Il geniale spot con Checcho Zalone per aiutare la ricerca sulla Sma | VIDEO

Repubblica ha intervistato Anita:

Anita, un successo.

«Diciamo che in 27 anni ho superato qualche montagna un po’ più complicata. Però grazie».
Com’è nato questo spot?
«Ho incontrato Luca ( ndr, Checco Zalone è Luca Medici) qualche anno fa in una piscina di Alberobello. Lui stava girando un film. Io ero lì in vacanza. Ci siamo piaciuti subito e siamo diventati amici».
E poi?
«Ha sempre seguito il nostro percorso, quello della nostra associazione, Famiglie Sma. Ci è stato vicino. E insieme abbiamo deciso che questo era il momento giusto per fare qualcosa per la ricerca. Luca è straordinario. Ha detto no a tutti i pubblicitari, e ai loro soldi, e sì a noi. E per noi di Famiglie Sma che odiamo la pietà, Zalone era l’ideale per uno spot politically incorrect. Luca lo ha scritto e noi siamo impazziti».
Perché dice che era il momento giusto per lo spot?
«Per la prima volta una delle sperimentazioni tra quelle in corso ha avuto un esito positivo tale da spingere la casa farmaceutica a distribuire prima possibile e gratuitamente un farmaco che ha dimostrato di prolungare la vita e, in parte, di migliorare il quadro clinico dei bambini più piccoli. La molecola si assume tramite puntura e prevede il ricovero: i fondi servono a non tardare l’inizio delle somministrazioni, perché per alcuni bambini aspettare un mese o una settimana può fare la differenza. Un sms è importantissimo».

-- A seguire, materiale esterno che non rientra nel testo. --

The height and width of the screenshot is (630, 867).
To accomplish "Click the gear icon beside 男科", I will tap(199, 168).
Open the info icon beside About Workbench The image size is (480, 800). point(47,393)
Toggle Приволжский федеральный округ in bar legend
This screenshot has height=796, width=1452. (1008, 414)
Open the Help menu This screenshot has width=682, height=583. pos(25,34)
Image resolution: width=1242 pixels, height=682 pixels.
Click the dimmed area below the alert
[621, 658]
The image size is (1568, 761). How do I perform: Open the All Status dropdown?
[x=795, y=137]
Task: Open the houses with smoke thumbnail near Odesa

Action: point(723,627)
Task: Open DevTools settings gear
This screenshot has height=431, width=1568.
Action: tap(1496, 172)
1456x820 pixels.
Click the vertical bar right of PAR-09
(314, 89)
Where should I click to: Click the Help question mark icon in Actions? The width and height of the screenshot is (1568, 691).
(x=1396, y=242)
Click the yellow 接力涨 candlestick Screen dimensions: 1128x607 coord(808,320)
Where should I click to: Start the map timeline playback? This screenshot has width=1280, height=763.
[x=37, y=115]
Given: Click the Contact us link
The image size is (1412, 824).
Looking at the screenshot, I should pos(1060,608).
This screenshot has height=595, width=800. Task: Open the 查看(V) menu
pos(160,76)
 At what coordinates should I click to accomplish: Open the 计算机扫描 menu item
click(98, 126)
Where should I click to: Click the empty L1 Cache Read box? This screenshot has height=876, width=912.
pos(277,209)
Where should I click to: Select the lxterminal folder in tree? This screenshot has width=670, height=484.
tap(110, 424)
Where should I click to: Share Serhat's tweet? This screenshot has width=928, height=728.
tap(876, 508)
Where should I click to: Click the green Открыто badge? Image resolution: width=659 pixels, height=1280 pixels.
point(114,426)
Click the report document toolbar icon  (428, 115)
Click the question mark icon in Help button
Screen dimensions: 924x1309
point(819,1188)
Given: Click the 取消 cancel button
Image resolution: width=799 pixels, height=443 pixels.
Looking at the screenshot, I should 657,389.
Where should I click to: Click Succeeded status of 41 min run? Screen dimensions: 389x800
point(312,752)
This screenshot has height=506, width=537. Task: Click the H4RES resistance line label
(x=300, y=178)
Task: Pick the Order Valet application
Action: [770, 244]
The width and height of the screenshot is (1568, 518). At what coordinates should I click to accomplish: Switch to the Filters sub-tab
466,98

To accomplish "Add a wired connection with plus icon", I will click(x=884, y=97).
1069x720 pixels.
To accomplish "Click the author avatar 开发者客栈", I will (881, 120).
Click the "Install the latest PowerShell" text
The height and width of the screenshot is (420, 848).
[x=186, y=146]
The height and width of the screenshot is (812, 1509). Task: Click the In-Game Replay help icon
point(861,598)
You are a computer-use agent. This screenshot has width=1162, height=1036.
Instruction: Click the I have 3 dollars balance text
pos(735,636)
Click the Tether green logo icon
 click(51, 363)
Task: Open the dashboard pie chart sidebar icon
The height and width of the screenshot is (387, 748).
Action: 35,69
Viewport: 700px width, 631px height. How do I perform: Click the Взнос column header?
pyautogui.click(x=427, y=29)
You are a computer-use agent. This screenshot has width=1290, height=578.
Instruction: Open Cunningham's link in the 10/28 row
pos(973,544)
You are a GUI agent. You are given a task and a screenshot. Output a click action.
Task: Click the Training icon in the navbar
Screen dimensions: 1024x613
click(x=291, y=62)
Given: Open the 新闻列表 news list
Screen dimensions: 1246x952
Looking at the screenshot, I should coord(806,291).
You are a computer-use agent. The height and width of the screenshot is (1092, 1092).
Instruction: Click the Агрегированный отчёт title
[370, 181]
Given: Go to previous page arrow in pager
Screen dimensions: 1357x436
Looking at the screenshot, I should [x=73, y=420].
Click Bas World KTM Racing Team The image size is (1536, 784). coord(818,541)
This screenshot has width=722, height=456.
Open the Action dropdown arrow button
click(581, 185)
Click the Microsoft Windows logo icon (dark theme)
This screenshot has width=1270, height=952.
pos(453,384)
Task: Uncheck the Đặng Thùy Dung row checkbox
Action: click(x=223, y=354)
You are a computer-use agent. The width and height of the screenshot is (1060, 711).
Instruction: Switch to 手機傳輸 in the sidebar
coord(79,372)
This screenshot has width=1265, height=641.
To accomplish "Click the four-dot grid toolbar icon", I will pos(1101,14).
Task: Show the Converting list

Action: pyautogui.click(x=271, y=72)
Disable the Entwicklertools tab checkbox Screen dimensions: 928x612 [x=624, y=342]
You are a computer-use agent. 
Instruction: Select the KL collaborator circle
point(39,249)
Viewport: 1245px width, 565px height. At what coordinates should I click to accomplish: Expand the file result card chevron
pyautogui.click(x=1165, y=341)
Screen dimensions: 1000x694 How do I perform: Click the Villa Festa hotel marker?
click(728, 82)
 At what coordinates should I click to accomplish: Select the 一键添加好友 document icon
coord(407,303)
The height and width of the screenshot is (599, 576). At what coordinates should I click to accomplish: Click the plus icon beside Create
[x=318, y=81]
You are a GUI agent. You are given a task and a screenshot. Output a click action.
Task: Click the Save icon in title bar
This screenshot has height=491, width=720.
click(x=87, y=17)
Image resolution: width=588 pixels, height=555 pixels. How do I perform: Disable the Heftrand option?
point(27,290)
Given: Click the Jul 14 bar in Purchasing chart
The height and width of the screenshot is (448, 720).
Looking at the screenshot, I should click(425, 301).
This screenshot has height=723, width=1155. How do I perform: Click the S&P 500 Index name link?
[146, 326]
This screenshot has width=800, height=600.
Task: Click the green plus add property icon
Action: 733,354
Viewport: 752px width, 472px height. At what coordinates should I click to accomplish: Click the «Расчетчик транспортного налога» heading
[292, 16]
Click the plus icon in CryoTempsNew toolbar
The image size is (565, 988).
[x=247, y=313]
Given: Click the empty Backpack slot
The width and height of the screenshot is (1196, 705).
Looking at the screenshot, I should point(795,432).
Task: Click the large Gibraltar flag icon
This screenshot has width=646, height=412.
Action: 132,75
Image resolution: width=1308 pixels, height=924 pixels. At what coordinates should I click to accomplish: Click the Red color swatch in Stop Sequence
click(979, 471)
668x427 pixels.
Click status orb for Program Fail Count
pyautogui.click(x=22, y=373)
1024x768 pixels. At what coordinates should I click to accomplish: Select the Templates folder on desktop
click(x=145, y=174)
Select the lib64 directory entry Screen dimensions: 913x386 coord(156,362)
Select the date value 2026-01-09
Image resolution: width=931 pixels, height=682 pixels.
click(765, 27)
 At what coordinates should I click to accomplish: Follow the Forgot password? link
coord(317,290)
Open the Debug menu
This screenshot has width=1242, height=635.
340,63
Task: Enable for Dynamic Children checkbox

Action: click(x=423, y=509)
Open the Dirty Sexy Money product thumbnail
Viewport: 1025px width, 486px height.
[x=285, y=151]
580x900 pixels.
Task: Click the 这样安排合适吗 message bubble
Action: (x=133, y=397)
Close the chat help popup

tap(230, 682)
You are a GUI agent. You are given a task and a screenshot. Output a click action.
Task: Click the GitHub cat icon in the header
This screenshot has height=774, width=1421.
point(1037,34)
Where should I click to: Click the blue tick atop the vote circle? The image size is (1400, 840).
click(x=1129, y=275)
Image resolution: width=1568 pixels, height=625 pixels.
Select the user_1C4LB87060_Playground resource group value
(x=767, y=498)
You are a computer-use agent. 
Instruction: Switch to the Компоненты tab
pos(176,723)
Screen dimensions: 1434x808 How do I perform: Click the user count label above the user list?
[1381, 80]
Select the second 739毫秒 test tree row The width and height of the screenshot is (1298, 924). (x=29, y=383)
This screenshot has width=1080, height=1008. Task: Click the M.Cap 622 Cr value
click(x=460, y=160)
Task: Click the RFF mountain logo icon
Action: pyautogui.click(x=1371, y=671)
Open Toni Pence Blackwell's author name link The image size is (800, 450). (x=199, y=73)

Anita ha parlato anche della sua vita e delle tante “tare” italiane. «Quando i miei scoprirono la malattia, i medici dissero che sarei arrivata al massimo ai due anni di età. A otto anni giocavo in cortile a calcio con la carrozzella. Mi sono laureata in psicologia, ho una vita sociale attiva. Fino a oggi, gli intoppi sono arrivati soltanto per colpa di quelli “normali” che non fanno quello che devono».

In che senso?
«In Italia c’è ancora una cultura vecchia secondo la quale i disabili sono dei “poverini” e per loro vanno fatte sempre cose straordinarie. È una cavolata. Basterebbe mettere tutti nelle condizioni di fare tutto quello che fanno gli altri per creare uguaglianza vera».
Per esempio?
«Per me all’università era più difficile prendere un ascensore che superare un esame. Oppure, le giostrine per i bambini disabili costano quanto le altre. Dopo una mia battaglia, il sindaco di Bari le ha comprate. Ogni barriera architettonica è un pugno al buon senso. E ogni atto di pietà è una barriera architettonica»

La campagna, legata al numero di SMS solidale 45599, durerà fino a sabato 8 ottobre. Inoltre nelle piazze l’1 e il 2 ottobre, i volontari presenteranno il nuovo gadget solidale, la Scatola dei sogni.